• [EXERCISE INSTRUCTIONS]: Reproduce the records that follow exactly as they are written.

• [DATA EXTRACTS]:
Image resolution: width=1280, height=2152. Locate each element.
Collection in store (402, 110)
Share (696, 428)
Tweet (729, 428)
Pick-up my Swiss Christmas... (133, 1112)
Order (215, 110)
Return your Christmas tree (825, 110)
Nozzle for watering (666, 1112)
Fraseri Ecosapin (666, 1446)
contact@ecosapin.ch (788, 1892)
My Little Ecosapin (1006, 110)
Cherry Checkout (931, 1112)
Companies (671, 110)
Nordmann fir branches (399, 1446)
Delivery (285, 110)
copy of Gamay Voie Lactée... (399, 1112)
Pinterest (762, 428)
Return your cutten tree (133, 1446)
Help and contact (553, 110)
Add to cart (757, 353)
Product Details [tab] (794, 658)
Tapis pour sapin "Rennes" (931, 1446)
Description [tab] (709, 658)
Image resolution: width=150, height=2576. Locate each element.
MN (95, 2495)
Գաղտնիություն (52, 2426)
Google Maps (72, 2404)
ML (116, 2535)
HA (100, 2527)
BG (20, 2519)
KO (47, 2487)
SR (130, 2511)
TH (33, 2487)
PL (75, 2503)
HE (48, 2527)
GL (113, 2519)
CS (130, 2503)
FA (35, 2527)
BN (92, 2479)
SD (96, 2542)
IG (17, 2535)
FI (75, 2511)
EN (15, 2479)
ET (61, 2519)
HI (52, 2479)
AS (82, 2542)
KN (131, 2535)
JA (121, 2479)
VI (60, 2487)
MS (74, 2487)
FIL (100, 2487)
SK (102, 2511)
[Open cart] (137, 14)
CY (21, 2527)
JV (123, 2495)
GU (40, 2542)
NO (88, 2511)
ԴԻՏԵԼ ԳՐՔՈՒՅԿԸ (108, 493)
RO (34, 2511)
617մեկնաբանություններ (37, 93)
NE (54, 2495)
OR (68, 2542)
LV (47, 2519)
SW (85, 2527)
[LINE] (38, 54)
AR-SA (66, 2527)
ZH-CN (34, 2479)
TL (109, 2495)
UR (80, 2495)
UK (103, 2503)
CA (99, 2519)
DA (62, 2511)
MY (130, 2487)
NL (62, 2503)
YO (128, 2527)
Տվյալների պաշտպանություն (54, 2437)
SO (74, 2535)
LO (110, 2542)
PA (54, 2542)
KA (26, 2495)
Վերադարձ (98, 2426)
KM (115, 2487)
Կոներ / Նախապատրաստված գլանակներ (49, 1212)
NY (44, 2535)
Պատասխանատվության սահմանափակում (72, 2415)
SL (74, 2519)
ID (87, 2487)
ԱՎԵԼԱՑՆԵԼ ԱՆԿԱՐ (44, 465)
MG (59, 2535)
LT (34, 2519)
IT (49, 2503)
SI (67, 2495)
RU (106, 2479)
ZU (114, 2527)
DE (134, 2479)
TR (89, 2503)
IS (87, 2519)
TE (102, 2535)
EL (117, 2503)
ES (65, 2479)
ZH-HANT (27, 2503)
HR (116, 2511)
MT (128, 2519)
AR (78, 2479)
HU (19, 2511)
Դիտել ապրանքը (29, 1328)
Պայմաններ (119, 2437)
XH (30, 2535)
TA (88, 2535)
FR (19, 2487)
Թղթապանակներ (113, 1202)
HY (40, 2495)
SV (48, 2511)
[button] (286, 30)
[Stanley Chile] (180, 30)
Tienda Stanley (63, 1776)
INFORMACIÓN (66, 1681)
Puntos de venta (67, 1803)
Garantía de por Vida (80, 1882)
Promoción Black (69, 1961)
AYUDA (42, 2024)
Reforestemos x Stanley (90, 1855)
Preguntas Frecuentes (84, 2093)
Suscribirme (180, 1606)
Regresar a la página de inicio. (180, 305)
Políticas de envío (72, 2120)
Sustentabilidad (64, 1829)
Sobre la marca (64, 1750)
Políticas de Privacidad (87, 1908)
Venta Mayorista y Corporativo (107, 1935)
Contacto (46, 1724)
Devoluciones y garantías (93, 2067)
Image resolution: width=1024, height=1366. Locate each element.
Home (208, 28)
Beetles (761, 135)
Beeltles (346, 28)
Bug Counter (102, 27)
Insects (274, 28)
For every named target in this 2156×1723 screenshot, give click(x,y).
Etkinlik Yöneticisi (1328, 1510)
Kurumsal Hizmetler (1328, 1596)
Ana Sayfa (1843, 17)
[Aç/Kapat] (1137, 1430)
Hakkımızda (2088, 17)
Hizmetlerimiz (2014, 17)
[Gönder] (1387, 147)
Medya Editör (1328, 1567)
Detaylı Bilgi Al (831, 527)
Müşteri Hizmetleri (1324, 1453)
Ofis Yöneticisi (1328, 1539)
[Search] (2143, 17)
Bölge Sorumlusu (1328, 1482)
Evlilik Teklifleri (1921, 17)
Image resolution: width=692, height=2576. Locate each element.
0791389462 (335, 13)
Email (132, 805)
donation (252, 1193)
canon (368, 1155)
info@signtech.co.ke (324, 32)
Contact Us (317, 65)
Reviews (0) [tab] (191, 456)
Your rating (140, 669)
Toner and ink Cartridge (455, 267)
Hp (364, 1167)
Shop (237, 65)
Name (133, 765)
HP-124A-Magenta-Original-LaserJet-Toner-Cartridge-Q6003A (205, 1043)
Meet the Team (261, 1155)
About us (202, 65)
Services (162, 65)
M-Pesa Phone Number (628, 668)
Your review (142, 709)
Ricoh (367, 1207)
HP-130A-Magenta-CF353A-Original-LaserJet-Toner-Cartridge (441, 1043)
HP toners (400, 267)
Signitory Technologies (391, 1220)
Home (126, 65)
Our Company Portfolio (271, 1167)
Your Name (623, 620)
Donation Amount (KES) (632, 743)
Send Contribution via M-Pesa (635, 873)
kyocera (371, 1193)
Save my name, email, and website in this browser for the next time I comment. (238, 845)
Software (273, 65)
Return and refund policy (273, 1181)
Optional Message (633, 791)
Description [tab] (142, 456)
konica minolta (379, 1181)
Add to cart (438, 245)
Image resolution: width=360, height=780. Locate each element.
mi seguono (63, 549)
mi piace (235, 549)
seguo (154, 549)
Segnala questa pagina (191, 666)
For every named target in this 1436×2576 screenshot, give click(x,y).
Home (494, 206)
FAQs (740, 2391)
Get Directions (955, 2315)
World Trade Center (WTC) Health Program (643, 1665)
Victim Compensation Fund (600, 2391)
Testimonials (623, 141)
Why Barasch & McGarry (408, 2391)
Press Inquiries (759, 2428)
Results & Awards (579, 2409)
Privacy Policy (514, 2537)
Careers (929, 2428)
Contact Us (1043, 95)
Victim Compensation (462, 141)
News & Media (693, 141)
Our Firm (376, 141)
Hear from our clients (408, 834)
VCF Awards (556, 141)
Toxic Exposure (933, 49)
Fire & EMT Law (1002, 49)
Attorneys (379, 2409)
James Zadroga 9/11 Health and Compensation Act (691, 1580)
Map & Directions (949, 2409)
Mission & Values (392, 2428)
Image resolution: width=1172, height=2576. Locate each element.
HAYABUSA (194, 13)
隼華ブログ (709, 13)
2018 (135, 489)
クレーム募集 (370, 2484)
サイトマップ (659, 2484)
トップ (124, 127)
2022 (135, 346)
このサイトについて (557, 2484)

• [OUTPUT BELOW]:
Image resolution: width=1280, height=2152. Locate each element.
Collection in store (402, 110)
Share (696, 428)
Tweet (729, 428)
Pick-up my Swiss Christmas... (133, 1112)
Order (215, 110)
Return your Christmas tree (825, 110)
Nozzle for watering (666, 1112)
Fraseri Ecosapin (666, 1446)
contact@ecosapin.ch (788, 1892)
My Little Ecosapin (1006, 110)
Cherry Checkout (931, 1112)
Companies (671, 110)
Nordmann fir branches (399, 1446)
Delivery (285, 110)
copy of Gamay Voie Lactée... (399, 1112)
Pinterest (762, 428)
Return your cutten tree (133, 1446)
Help and contact (553, 110)
Add to cart (757, 353)
Product Details [tab] (794, 658)
Tapis pour sapin "Rennes" (931, 1446)
Description [tab] (709, 658)
Image resolution: width=150, height=2576. Locate each element.
MN (95, 2495)
Գաղտնիություն (52, 2426)
Google Maps (72, 2404)
ML (116, 2535)
HA (100, 2527)
BG (20, 2519)
KO (47, 2487)
SR (130, 2511)
TH (33, 2487)
PL (75, 2503)
HE (48, 2527)
GL (113, 2519)
CS (130, 2503)
FA (35, 2527)
BN (92, 2479)
SD (96, 2542)
IG (17, 2535)
FI (75, 2511)
EN (15, 2479)
ET (61, 2519)
HI (52, 2479)
AS (82, 2542)
KN (131, 2535)
JA (121, 2479)
VI (60, 2487)
MS (74, 2487)
FIL (100, 2487)
SK (102, 2511)
[Open cart] (137, 14)
CY (21, 2527)
JV (123, 2495)
GU (40, 2542)
NO (88, 2511)
ԴԻՏԵԼ ԳՐՔՈՒՅԿԸ (108, 493)
RO (34, 2511)
617մեկնաբանություններ (37, 93)
NE (54, 2495)
OR (68, 2542)
LV (47, 2519)
SW (85, 2527)
[LINE] (38, 54)
AR-SA (66, 2527)
ZH-CN (34, 2479)
TL (109, 2495)
UR (80, 2495)
UK (103, 2503)
CA (99, 2519)
DA (62, 2511)
MY (130, 2487)
NL (62, 2503)
YO (128, 2527)
Տվյալների պաշտպանություն (54, 2437)
SO (74, 2535)
LO (110, 2542)
PA (54, 2542)
KA (26, 2495)
Վերադարձ (98, 2426)
KM (115, 2487)
Կոներ / Նախապատրաստված գլանակներ (49, 1212)
NY (44, 2535)
Պատասխանատվության սահմանափակում (72, 2415)
SL (74, 2519)
ID (87, 2487)
ԱՎԵԼԱՑՆԵԼ ԱՆԿԱՐ (44, 465)
MG (59, 2535)
LT (34, 2519)
IT (49, 2503)
SI (67, 2495)
RU (106, 2479)
ZU (114, 2527)
DE (134, 2479)
TR (89, 2503)
IS (87, 2519)
TE (102, 2535)
EL (117, 2503)
ES (65, 2479)
ZH-HANT (27, 2503)
HR (116, 2511)
MT (128, 2519)
AR (78, 2479)
HU (19, 2511)
Դիտել ապրանքը (29, 1328)
Պայմաններ (119, 2437)
XH (30, 2535)
TA (88, 2535)
FR (19, 2487)
Թղթապանակներ (113, 1202)
HY (40, 2495)
SV (48, 2511)
[button] (286, 30)
[Stanley Chile] (180, 30)
Tienda Stanley (63, 1776)
INFORMACIÓN (66, 1681)
Puntos de venta (67, 1803)
Garantía de por Vida (80, 1882)
Promoción Black (69, 1961)
AYUDA (42, 2024)
Reforestemos x Stanley (90, 1855)
Preguntas Frecuentes (84, 2093)
Suscribirme (180, 1606)
Regresar a la página de inicio. (180, 305)
Políticas de envío (72, 2120)
Sustentabilidad (64, 1829)
Sobre la marca (64, 1750)
Políticas de Privacidad (87, 1908)
Venta Mayorista y Corporativo (107, 1935)
Contacto (46, 1724)
Devoluciones y garantías (93, 2067)
Image resolution: width=1024, height=1366. Locate each element.
Home (208, 28)
Beetles (761, 135)
Beeltles (346, 28)
Bug Counter (102, 27)
Insects (274, 28)
For every named target in this 2156×1723 screenshot, give click(x,y).
Etkinlik Yöneticisi (1328, 1510)
Kurumsal Hizmetler (1328, 1596)
Ana Sayfa (1843, 17)
[Aç/Kapat] (1137, 1430)
Hakkımızda (2088, 17)
Hizmetlerimiz (2014, 17)
[Gönder] (1387, 147)
Medya Editör (1328, 1567)
Detaylı Bilgi Al (831, 527)
Müşteri Hizmetleri (1324, 1453)
Ofis Yöneticisi (1328, 1539)
[Search] (2143, 17)
Bölge Sorumlusu (1328, 1482)
Evlilik Teklifleri (1921, 17)
Image resolution: width=692, height=2576. Locate each element.
0791389462 (335, 13)
Email (132, 805)
donation (252, 1193)
canon (368, 1155)
info@signtech.co.ke (324, 32)
Contact Us (317, 65)
Reviews (0) [tab] (191, 456)
Your rating (140, 669)
Toner and ink Cartridge (455, 267)
Hp (364, 1167)
Shop (237, 65)
Name (133, 765)
HP-124A-Magenta-Original-LaserJet-Toner-Cartridge-Q6003A (205, 1043)
Meet the Team (261, 1155)
About us (202, 65)
Services (162, 65)
M-Pesa Phone Number (628, 668)
Your review (142, 709)
Ricoh (367, 1207)
HP-130A-Magenta-CF353A-Original-LaserJet-Toner-Cartridge (441, 1043)
HP toners (400, 267)
Signitory Technologies (391, 1220)
Home (126, 65)
Our Company Portfolio (271, 1167)
Your Name (623, 620)
Donation Amount (KES) (632, 743)
Send Contribution via M-Pesa (635, 873)
kyocera (371, 1193)
Save my name, email, and website in this browser for the next time I comment. (238, 845)
Software (273, 65)
Return and refund policy (273, 1181)
Optional Message (633, 791)
Description [tab] (142, 456)
konica minolta (379, 1181)
Add to cart (438, 245)
Image resolution: width=360, height=780. Locate each element.
mi seguono (63, 549)
mi piace (235, 549)
seguo (154, 549)
Segnala questa pagina (191, 666)
For every named target in this 1436×2576 screenshot, give click(x,y).
Home (494, 206)
FAQs (740, 2391)
Get Directions (955, 2315)
World Trade Center (WTC) Health Program (643, 1665)
Victim Compensation Fund (600, 2391)
Testimonials (623, 141)
Why Barasch & McGarry (408, 2391)
Press Inquiries (759, 2428)
Results & Awards (579, 2409)
Privacy Policy (514, 2537)
Careers (929, 2428)
Contact Us (1043, 95)
Victim Compensation (462, 141)
News & Media (693, 141)
Our Firm (376, 141)
Hear from our clients (408, 834)
VCF Awards (556, 141)
Toxic Exposure (933, 49)
Fire & EMT Law (1002, 49)
Attorneys (379, 2409)
James Zadroga 9/11 Health and Compensation Act (691, 1580)
Map & Directions (949, 2409)
Mission & Values (392, 2428)
Image resolution: width=1172, height=2576. Locate each element.
HAYABUSA (194, 13)
隼華ブログ (709, 13)
2018 (135, 489)
クレーム募集 (370, 2484)
サイトマップ (659, 2484)
トップ (124, 127)
2022 (135, 346)
このサイトについて (557, 2484)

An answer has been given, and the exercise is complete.